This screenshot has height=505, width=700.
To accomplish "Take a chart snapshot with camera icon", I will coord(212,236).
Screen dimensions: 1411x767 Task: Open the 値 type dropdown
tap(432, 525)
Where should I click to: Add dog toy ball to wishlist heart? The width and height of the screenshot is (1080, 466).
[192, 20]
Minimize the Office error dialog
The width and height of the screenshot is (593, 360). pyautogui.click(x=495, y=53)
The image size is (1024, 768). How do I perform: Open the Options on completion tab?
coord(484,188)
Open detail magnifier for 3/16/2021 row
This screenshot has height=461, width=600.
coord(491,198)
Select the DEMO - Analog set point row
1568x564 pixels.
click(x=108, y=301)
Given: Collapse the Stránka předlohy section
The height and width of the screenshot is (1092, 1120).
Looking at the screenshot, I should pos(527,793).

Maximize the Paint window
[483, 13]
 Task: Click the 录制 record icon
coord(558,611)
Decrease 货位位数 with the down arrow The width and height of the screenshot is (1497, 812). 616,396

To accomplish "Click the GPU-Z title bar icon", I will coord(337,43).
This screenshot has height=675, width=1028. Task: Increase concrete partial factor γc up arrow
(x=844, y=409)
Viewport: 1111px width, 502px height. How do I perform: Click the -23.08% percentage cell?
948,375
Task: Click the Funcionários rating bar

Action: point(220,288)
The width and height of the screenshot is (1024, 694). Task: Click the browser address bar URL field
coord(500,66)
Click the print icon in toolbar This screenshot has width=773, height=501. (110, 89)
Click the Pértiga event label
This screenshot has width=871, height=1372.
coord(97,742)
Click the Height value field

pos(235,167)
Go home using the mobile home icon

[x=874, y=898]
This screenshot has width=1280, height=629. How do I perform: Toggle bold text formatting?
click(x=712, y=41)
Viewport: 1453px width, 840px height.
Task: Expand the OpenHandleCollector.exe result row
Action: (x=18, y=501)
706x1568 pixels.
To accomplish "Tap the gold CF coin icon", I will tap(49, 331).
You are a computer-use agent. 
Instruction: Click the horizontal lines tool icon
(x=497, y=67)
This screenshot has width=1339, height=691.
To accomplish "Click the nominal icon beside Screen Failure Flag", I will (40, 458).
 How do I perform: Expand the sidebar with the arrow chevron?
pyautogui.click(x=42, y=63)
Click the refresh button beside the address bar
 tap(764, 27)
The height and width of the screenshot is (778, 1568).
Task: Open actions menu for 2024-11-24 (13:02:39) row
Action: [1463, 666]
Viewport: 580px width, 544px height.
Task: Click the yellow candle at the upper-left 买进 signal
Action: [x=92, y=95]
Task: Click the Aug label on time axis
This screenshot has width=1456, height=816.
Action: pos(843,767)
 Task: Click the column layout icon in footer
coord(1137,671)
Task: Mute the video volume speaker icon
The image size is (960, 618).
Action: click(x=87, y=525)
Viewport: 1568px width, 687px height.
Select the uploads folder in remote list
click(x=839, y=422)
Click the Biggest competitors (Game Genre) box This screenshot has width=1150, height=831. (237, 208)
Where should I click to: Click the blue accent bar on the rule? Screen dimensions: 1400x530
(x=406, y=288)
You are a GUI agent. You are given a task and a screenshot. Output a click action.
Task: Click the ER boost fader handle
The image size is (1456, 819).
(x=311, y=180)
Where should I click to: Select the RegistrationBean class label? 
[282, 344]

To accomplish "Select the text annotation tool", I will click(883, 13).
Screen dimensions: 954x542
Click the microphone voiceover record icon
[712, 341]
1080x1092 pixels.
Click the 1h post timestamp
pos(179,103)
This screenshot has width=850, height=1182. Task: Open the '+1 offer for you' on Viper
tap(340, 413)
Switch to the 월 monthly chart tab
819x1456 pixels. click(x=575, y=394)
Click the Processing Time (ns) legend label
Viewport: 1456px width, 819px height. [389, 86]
____________
WHAT YOU NEED TO DO - Rewrite the material between the line containing "Task: Click the Funcionários rating bar" and the line containing "Action: [x=92, y=95]", inclusive, as a numbered list, leaving out any blank lines.

SOLUTION -
1. Task: Click the Funcionários rating bar
2. Action: point(220,288)
3. The width and height of the screenshot is (1024, 694). Task: Click the browser address bar URL field
4. coord(500,66)
5. Click the print icon in toolbar This screenshot has width=773, height=501. (110, 89)
6. Click the Pértiga event label
7. This screenshot has width=871, height=1372.
8. coord(97,742)
9. Click the Height value field
10. pos(235,167)
11. Go home using the mobile home icon
12. [x=874, y=898]
13. This screenshot has width=1280, height=629. How do I perform: Toggle bold text formatting?
14. click(x=712, y=41)
15. Viewport: 1453px width, 840px height.
16. Task: Expand the OpenHandleCollector.exe result row
17. Action: (x=18, y=501)
18. 706x1568 pixels.
19. To accomplish "Tap the gold CF coin icon", I will tap(49, 331).
20. You are a computer-use agent. 
21. Instruction: Click the horizontal lines tool icon
22. (x=497, y=67)
23. This screenshot has width=1339, height=691.
24. To accomplish "Click the nominal icon beside Screen Failure Flag", I will (40, 458).
25.  How do I perform: Expand the sidebar with the arrow chevron?
26. pyautogui.click(x=42, y=63)
27. Click the refresh button beside the address bar
28.  tap(764, 27)
29. The height and width of the screenshot is (778, 1568).
30. Task: Open actions menu for 2024-11-24 (13:02:39) row
31. Action: [1463, 666]
32. Viewport: 580px width, 544px height.
33. Task: Click the yellow candle at the upper-left 买进 signal
34. Action: [x=92, y=95]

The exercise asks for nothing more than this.